**TASKS AND EXERCISES**
(A) Answer these questions from the article about Dan Sturges:
(i) What share of the US public does Sturges say can't access or easily get to public transit systems?
(ii) Which two systems did Sturges mention when asked what he's been most interested in recently?
(iii) What vehicle is given as an example of being banned from both road and pavement use in the UK?
(B) Please set down the part of the article about Dan Sturges between "A couple of" and "points he made.", inclusive, without changing a word.
(C) Write the next part of the article about Dan Sturges, picking up after its final sentence.

* Henry Ford - upon the introduction of the Model T
Dan Sturges is a transport visionary. For twenty years he’s foreseen and been tackling some of the transport-related problems the rest of the world is only just starting to grapple with. Sturges isn’t anti-car. He is simply pro shaking up mobility full stop, and believes that far from just moving people in to electric cars, we need to introduce people to a variety of vehicles - ones that are the right size for each journey they make.
A couple of months back, I chatted to him over skype about his current thoughts on his company Intrago, the future of mobility, and what the auto industry is up to. You can see an edited highlight of that video below, and then after the jump I’ve pulled out and discussed what I think are the key points he made.
Intrago
At the core of Intrago’s thinking is the belief private transport and public transit need marrying into one system. Sturges say that currently around 80% of the US public can’t access or easily get to public transit systems. While there’s clear need to change this, physically building the infrastructure will take time. So the key priority of Sturges today is helping people move into vehicles that are the right size for each journey – that’s because the future isn’t just about energy efficiency – it’s about land-use and space efficiency. Sturges’ message to those who suggest people must ditch their cars for bicycles: we’ll never move forward if we don’t appeal to car drivers, and it’s clear he thinks most personal vehicles of the future will need to be ‘powered’, not just pedaled.
Future mobility
Digital will be the crucial component of future mobility. The iPhone (and other phone platforms) apps stores and GPS capability now give us the opportunity to not only find where vehicles are, but be guided to them, authenticate ourselves and rent/use them. The way the mobile digital world makes it easy to seamlessly jump from one form of transport to another is clearly one way in which “less ownership and more on demand vehicles” will happen. But for all that the digital world is changing things, Sturges still sees infrastructure as the critical barrier: “The automobile is a monoculture. Roads are sized to it, houses are sized to it”. While not something we consciously think about as an issue every day, that our environments are indeed sized around the car creates barriers to people using (and even developing in the first place) new types of vehicles that aren’t car sized. The Segway being banned from both road and pavement use in the UK would be a prime example of this issue at play.
The car industry
Sturges is clearly pleased with some of the progress he sees the car industry making – and when I ask him what he’s been most interested in recently, he talked about Daimler’s Car2Go system and Paris’s Autolib. Yet ultimately, Sturges thinks auto makers really need to get on and do, rather than just talk. He believes that the most progressive ones will turn themselves from simple ‘car makers’ to real ‘mobility providers’ – and believes their future business success will depend on them being able to achieve this. Having watched our following of Ford’s sustainability and design work over the last year, Dan wants to know if they’re really thinking about new forms of vehicles to put in to future city-wide sharing systems. It’s clear he thinks simply dropping existing Fiestas and Smart cars into new on-demand vehicle networks won’t work.

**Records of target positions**
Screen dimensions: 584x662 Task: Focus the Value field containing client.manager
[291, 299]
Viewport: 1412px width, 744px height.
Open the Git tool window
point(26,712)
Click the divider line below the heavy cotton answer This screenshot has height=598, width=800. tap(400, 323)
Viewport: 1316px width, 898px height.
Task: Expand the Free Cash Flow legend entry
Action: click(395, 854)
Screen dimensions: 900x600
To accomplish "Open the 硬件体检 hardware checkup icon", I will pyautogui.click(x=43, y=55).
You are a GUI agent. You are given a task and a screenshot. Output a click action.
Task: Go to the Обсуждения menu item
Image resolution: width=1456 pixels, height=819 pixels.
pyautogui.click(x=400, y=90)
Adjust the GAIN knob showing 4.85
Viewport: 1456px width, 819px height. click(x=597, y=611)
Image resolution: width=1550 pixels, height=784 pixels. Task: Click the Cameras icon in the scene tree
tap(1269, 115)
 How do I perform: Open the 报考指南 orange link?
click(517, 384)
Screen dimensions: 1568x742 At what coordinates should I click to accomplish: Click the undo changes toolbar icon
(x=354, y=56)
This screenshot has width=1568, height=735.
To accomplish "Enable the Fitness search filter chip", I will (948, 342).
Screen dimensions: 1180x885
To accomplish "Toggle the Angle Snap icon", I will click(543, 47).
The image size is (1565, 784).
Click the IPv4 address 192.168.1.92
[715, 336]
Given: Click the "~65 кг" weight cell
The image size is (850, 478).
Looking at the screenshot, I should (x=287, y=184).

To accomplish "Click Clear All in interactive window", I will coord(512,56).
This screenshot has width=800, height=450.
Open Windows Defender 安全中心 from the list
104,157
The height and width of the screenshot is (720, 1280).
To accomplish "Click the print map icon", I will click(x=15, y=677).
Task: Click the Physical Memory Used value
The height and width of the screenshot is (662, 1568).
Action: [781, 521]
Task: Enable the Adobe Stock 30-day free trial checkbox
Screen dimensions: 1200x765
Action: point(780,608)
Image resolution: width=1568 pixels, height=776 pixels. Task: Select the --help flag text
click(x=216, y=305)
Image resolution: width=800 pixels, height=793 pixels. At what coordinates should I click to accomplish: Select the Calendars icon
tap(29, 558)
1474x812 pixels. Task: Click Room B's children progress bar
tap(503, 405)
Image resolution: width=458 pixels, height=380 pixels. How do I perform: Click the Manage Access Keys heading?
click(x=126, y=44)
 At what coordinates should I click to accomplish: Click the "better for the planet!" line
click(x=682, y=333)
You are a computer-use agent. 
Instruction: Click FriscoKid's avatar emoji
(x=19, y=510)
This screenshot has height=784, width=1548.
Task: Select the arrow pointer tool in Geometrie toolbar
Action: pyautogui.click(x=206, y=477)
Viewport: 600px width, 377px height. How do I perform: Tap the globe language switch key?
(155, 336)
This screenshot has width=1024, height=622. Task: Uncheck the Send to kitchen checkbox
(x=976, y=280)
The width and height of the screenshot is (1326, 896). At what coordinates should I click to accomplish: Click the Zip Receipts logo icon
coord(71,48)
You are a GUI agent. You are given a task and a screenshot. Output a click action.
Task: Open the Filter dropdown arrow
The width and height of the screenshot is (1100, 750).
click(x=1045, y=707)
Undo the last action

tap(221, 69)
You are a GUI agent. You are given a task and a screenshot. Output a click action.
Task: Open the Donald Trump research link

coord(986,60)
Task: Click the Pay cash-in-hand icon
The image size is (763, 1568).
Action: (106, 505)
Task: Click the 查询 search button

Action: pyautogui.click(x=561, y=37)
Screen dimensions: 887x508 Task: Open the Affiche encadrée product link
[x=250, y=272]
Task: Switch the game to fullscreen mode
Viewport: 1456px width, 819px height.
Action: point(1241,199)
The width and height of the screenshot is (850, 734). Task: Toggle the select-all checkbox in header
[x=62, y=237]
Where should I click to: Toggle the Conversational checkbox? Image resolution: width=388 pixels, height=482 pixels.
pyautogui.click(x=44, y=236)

**FINAL ANSWERS**
(A)
(i) Around 80%.
(ii) Daimler's Car2Go system and Paris's Autolib.
(iii) The Segway.

(B)
A couple of months back, I chatted to him over skype about his current thoughts on his company Intrago, the future of mobility, and what the auto industry is up to. You can see an edited highlight of that video below, and then after the jump I’ve pulled out and discussed what I think are the key points he made.

(C)
From a design-perspective, there are a huge number of questions that remain unanswered about what a city-specific vehicle should do and look like, or even if it could ever be economically made. Sturges believes it could – and indeed, with the GEM NEV, he showed how something like this might make economic sense. After I conducted this interview, Renault launched the Twizy at the Frankfurt auto show – and it’s clearly a car which steps in the direction Sturges is talking about. The question is, does Renault simply want to sell it to individuals, or has it bigger plans?
A mobility vision for the future
Underlining his point that the challenge is not a technological, but an integration and legislative one, Sturges finishes by imagining a city of the future with small autonomous vehicles. These devices could re-distribute themselves based on demand, or even perform tasks – such as deliveries – as a secondary function. For some, this vision will be too Orwellian, an un-appetising vision where the machines taking over. But as I wrote in my Wired article (which Sturges infromed and also gets a major mention in) I don’t think we’ve much to lose. We can either begin to try this stuff, or end up in twenty years time sat in traffic jams in our electrically-powered, air-conditioned glass and steel boxes. We need to create a smart system of intelligent transport, which is flexible, reconfigurable and littered with various vehicles. My key quiestion is this: Is it possible for people like Sturges to turn vision into reality through their own independent companies, or do they need to be working in the heart of London’s GLA, or Ford Motor Company? I'd argue those organsiations could use more people like him at their core.
Think the idea of Segways moving slowly and autonomously through the city, moving people, pizzas and post is mad? With a recession that shows no sign of ending, fuel prices only going one way, and a seemingly unending Royal Mail strike here in the UK, I can see there being plenty of people who wouldn’t see it as a mad idea at all. They just need to see, and embrace, the vision that people like Sturges can paint.
Posted by Joseph Simpson on 3rd November 2009.
Dan Sturges is president of Intrago Mobility LLC. He is speaking at the UM-Smart conference at the University of Michigan on 9-11th November.
Related reading: Reinventing Mobility - It's Not Just the Cars, Stupid. (Joel Makower, April 2009)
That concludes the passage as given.